Seeing the name Josh Archibald on the final roster caught me and a whole bunch of other people by surprise. Though he plays for Dean Blais at UNO, there wasn’t a lot of chatter about him being in the mix.
I’m embarrassed to say that I had to look him up, as I was unfamiliar with him, and still am.
Here’s what I can tell you. He has seven goals in his first 11 NCAA games, which is actually a pretty impressive number. He was a standout at Brainerd High School last year in Minnesota, and was able to get himself drafted as a late 1992 birth year. Archibald has also played on the right side, where there’s some stiff competition.
Lastly, if Dean Blais thinks highly enough to get his guy into camp, that says a lot. Blais had one of his own guys on the 2010 club, too. Mike Lee was Blais’ goaltender with the Fargo Force the year before the two reunited at the World Juniors in 2010. There’s something to be said for a coach who can look down the bench at a familiar face and know exactly what he’ll get out of that player. Archibald, Jason Zucker and Jack Campbell are the only players with that luxury.
Bill Arnold has had a great start to his sophomore season, having almost already reached his freshman point total with half a season to go. The spike in production is also indicative in advanced development.
He’s a very strong centerman that plays with energy and has the ability to score. Arnold has a great work ethic on the ice and competes every shift, often out-muscling his opponents.
With Charlie Coyle and Nick Bjugstad undoubted locks to make the final club, Arnold is competing for one of two open center positions. His versatility is what will give him a very strong chance at being part of the final roster. As long as Arnold brings his well-rounded and better developed game to camp, I think he’s going to be part of the final team.
There might not be a bigger lock among the forwards as Nick Bjugstad continues to dominate in his sophomore season at Minnesota. He’s also a returning forward and will be expected to play a featured role on Team USA.
I’ll have some of Team USA GM Jim Johannson’s comments about Bjugstad in a later post, but by all indications, the Minnesota forward is going to be an important piece to the puzzle.
He’s advanced leaps and bounds in his development and has put on more strength to his 6-foot-4 frame. He’s scoring in bunches, too. He’s not going to be an easy guy to stop for opposing teams at all. Expect big things out of this young man in Alberta.
Want versatility? Brickley’s got it. This year, his offense has picked up with eight goals in 14 games, but that’s likely not the role he’ll be playing for Team USA. If he is to make the team, and I think he will, Brickley has to be the gritty, hard-nosed, grindy guy for the U.S.

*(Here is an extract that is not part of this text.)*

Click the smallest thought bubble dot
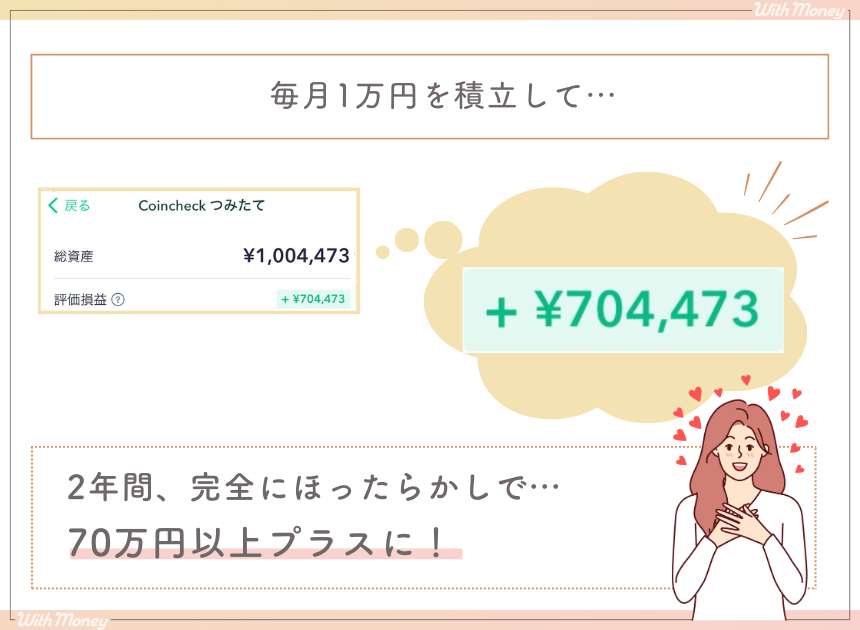The image size is (860, 630). (383, 252)
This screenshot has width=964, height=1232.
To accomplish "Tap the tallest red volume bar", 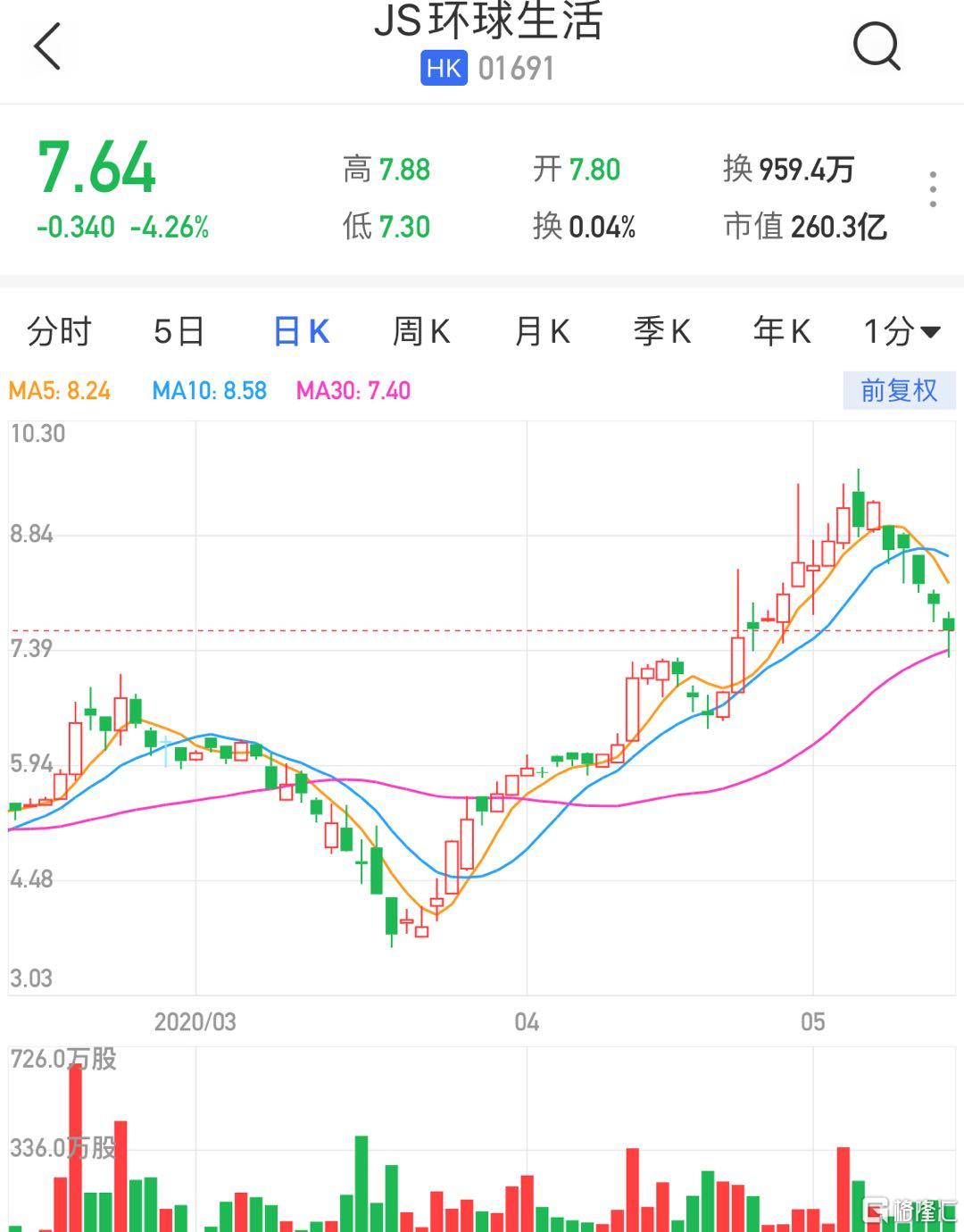I will (76, 1147).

In those tight, physical contests, Brickley is a guy you want on your side. He’s not huge, but he’s strong and he loves to hit. When he hits…. well…. it makes a very loud noise.
In addition to the physical game the 6-1, 195-pounder brings to the team, he can skate. Brickley provides energy on every shift and will be a guy Team USA can count on to keep the same effort level the whole way.
I don’t know if there’s a single forward in camp that brings what Brickley can, and therefore, I like his chances.
As one of the younger guys on the U.S. roster in 2011, Charlie Coyle ended up being Team USA’s best forward in the tournament. The effort and energy he brought to every shift and his sound decision-making was huge for Team USA.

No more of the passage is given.